Penurunan performa sektor jasa ini ditengarai akibat siklus musiman yang lazim terjadi di awal tahun kalender. Wahyudin menjelaskan bahwa berakhirnya periode libur Natal dan Tahun Baru (Nataru) serta masa libur sekolah menjadi faktor pemicu utama kelesuan ini. Hal tersebut ia sampaikan secara resmi dalam pemaparan data statistik di Mataram pada Senin, 2 Maret 2026.

Data menunjukkan jumlah tamu yang menginap di hotel bintang mencapai 101.179 orang, atau turun 17,98 persen dibandingkan bulan sebelumnya. Namun, fenomena menarik terjadi pada hotel nonbintang yang justru mencatat kenaikan tamu sebesar 9 persen dengan total 123.411 orang. Wahyudin menekankan bahwa pergeseran pilihan akomodasi ini menjadi catatan penting dalam dinamika pariwisata di Bumi Gora.

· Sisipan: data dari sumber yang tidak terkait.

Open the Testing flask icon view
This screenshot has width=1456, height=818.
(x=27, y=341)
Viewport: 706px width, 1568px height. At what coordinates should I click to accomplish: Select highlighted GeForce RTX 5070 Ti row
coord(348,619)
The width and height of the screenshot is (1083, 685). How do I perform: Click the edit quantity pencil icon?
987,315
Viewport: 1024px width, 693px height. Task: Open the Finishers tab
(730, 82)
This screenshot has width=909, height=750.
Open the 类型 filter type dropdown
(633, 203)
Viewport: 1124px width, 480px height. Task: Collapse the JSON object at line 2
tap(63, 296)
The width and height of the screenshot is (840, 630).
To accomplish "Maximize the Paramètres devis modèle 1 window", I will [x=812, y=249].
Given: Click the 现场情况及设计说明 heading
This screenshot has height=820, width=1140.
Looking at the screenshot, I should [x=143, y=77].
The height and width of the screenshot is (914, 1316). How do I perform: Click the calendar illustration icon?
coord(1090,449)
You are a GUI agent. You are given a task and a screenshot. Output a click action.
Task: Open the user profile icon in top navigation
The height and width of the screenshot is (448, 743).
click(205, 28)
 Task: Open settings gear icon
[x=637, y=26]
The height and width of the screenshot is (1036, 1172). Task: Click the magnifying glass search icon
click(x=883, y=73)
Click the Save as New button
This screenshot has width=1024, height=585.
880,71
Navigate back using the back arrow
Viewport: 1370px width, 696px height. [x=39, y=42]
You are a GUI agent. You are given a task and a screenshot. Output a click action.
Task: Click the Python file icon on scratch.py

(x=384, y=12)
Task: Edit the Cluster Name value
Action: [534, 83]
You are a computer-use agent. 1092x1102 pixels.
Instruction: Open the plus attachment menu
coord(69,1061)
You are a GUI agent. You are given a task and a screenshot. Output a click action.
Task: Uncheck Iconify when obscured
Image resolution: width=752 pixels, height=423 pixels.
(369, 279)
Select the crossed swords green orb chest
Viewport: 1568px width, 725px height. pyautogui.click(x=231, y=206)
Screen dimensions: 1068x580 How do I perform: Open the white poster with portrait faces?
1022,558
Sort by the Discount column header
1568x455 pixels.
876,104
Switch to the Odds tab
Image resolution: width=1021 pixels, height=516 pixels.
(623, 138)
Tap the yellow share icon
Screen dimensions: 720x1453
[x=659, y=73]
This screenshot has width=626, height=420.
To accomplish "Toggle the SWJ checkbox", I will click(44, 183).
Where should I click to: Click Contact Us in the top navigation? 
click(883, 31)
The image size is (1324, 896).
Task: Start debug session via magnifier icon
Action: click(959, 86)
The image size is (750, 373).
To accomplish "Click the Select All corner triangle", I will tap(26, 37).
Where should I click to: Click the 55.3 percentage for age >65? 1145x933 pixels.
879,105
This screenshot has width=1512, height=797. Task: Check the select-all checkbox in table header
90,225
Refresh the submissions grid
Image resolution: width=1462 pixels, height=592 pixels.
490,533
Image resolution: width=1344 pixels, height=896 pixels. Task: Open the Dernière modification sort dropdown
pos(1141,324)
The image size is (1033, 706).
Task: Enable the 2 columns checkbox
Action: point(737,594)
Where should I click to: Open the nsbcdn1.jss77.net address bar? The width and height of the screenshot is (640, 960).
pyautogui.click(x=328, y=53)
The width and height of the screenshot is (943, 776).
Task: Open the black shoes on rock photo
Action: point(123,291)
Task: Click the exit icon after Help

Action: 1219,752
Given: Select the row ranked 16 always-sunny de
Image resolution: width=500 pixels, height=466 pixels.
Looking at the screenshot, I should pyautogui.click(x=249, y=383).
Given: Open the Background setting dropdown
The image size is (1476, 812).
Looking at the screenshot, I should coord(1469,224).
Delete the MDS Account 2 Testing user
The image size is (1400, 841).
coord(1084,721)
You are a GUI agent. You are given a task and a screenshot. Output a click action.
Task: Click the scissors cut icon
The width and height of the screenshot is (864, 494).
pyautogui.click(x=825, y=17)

Sektor kunjungan mancanegara yang masuk melalui Bandara Internasional Zainuddin Abdul Madjid (Bizam) juga mengalami tekanan sebesar 18,27 persen. Tercatat hanya ada 7.714 wisatawan asing yang tiba, dengan dominasi turis asal kawasan ASEAN sebanyak 2.969 jiwa. Wisatawan asal Malaysia menjadi kontributor terbesar dengan 2.282 orang, disusul oleh pelancong dari Singapura dan Jerman.

Tak hanya turis asing, pergerakan wisatawan nusantara (wisdom) ke NTB pun mengalami penurunan sebesar 10,80 persen pada periode yang sama. Total kunjungan domestik pada Januari 2026 tercatat sebanyak 1.194.306 orang, menurun dari angka 1.228.924 pada Desember 2025. Sebagian besar dari angka tersebut ternyata merupakan pergerakan warga lokal antar kabupaten dan kota di dalam provinsi NTB.

Wahyudin menambahkan bahwa sekitar 94,71 persen wisatawan nusantara merupakan pengunjung lokal NTB, sementara sisanya berasal dari luar daerah. Wisatawan dari luar provinsi didominasi oleh warga asal Bali, Jawa Timur, Jawa Barat, DKI Jakarta, dan Jawa Tengah. Data ini menjadi bahan evaluasi penting bagi pemerintah daerah dalam menjaga stabilitas arus kunjungan wisata sepanjang tahun.